WHAT YOU NEED TO DO:
If an entry below contains an image, drop the image and retype the rest exactly.

RECORDS FOR THIS TASK:
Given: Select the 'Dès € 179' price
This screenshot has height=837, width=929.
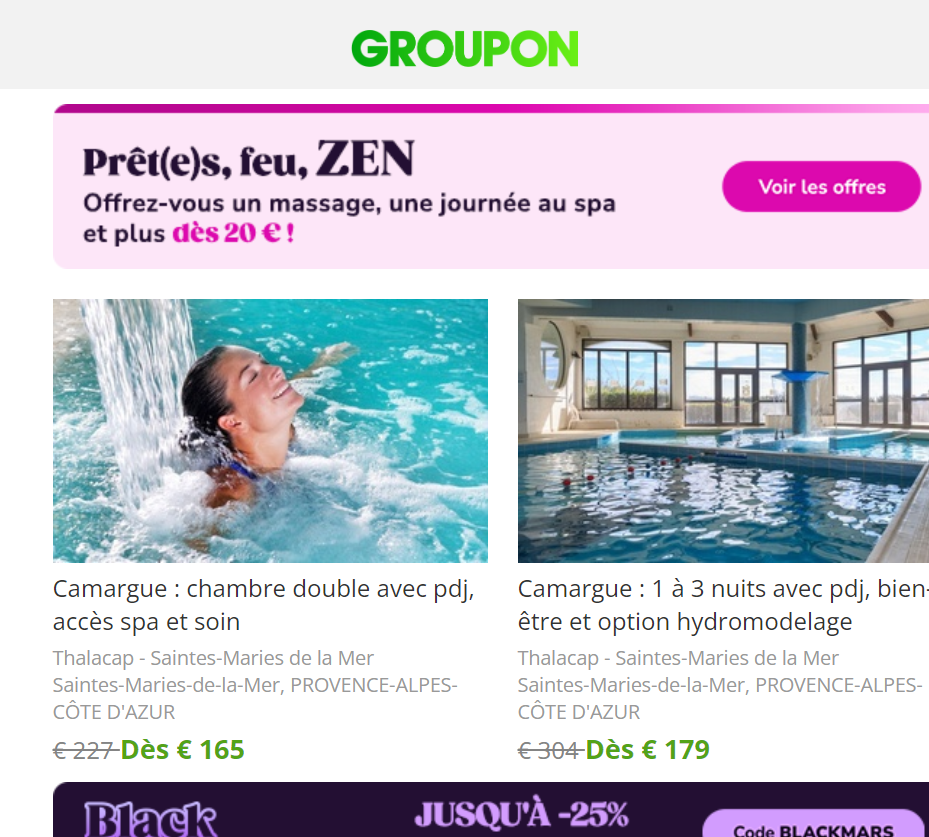Looking at the screenshot, I should click(648, 750).
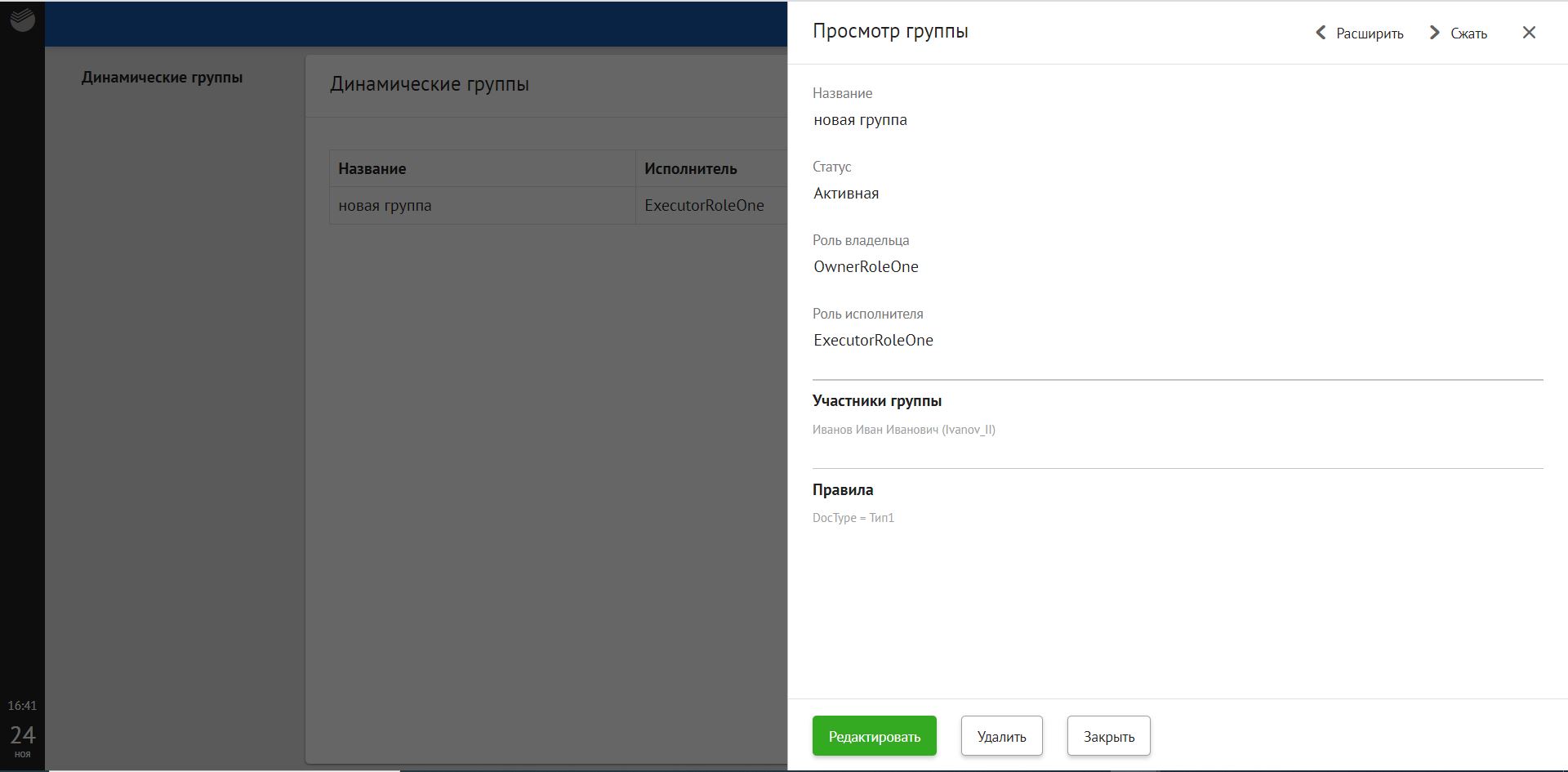Click the 16:41 clock in the sidebar

22,706
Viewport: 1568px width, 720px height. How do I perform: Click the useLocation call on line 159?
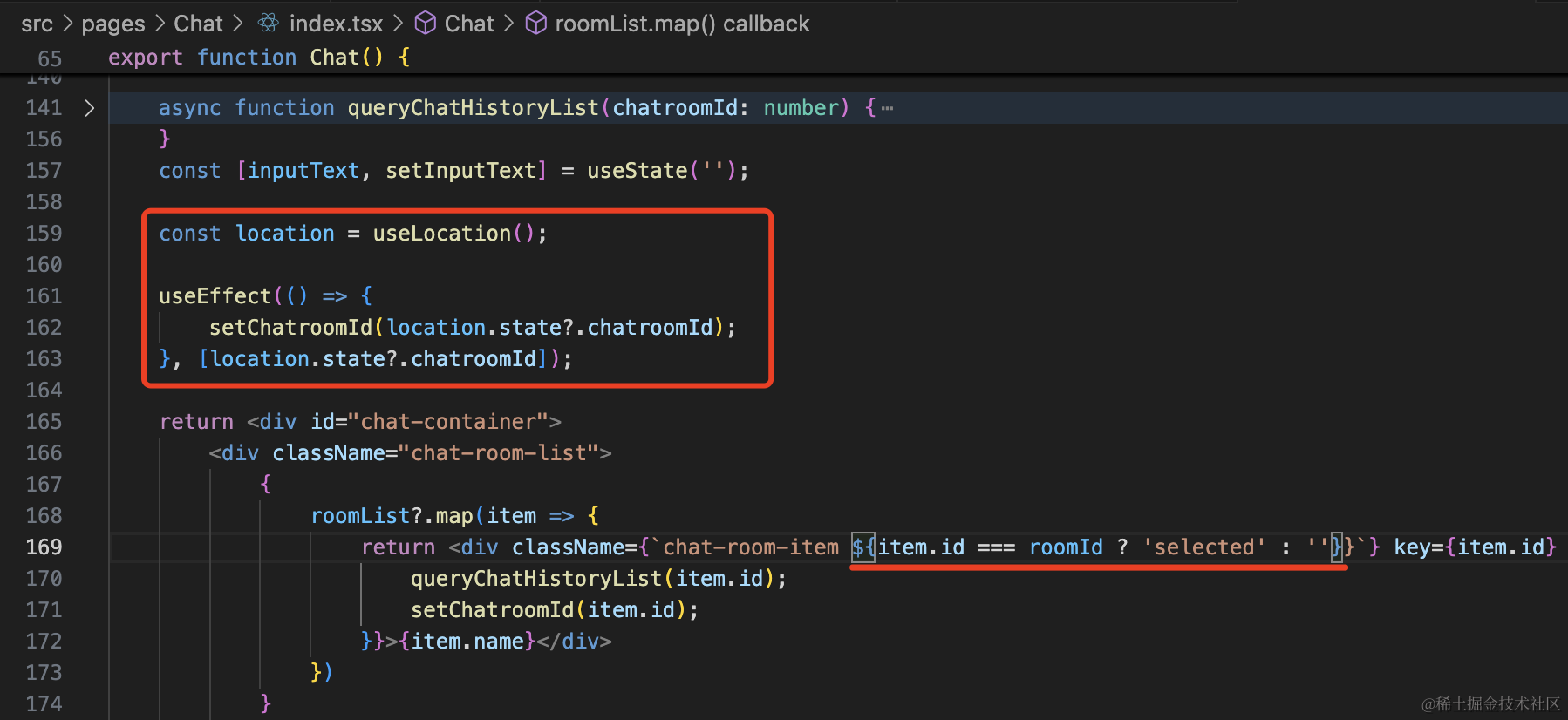point(441,234)
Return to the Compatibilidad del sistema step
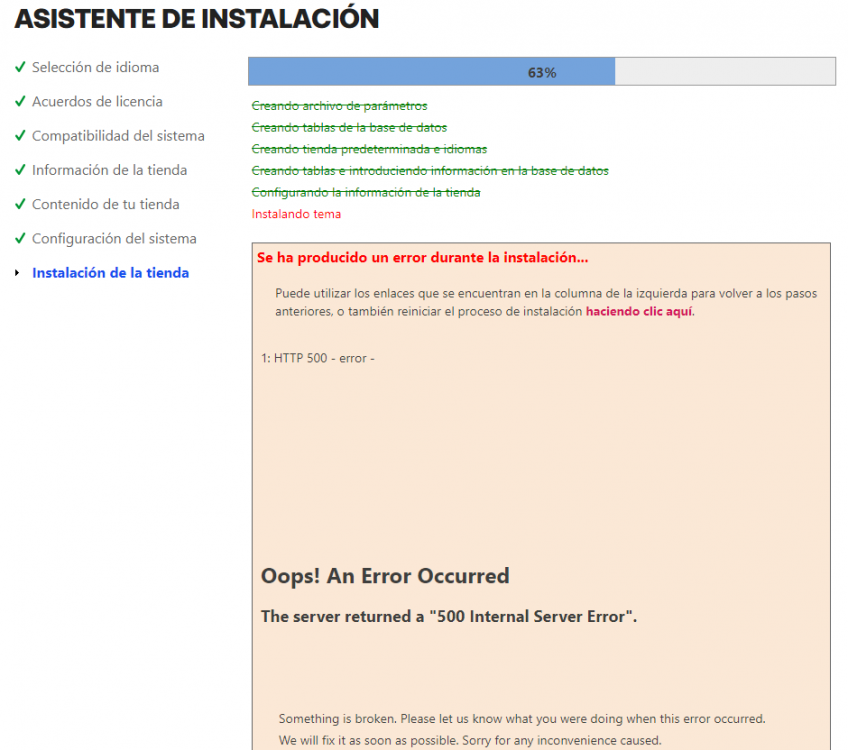Image resolution: width=848 pixels, height=750 pixels. 118,136
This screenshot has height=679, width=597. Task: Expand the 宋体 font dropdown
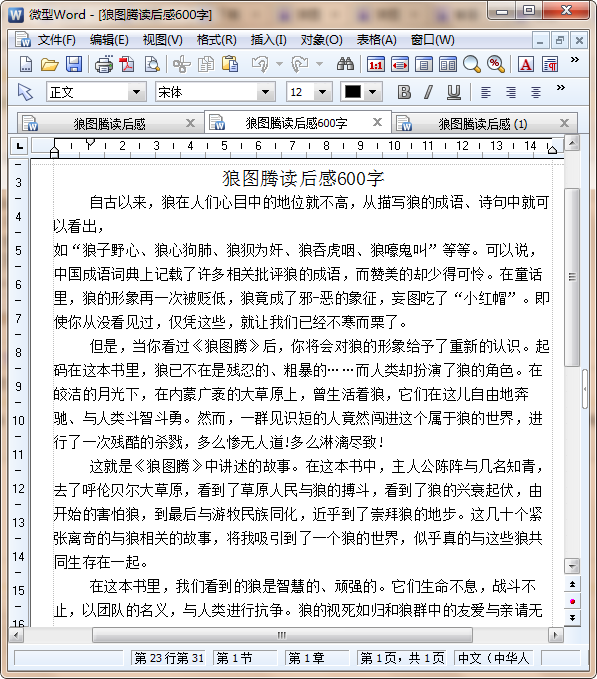click(x=265, y=92)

FINAL ANSWER:
Given: Select the 'Dès € 179' price
This screenshot has height=837, width=929.
Looking at the screenshot, I should click(648, 750).
Click the 16:41 clock in the sidebar

22,706
Viewport: 1568px width, 720px height. How do I perform: Click the useLocation call on line 159?
point(441,234)
Return to the Compatibilidad del sistema step
Image resolution: width=848 pixels, height=750 pixels. 118,136
This screenshot has height=679, width=597. Task: Expand the 宋体 font dropdown
click(x=265, y=92)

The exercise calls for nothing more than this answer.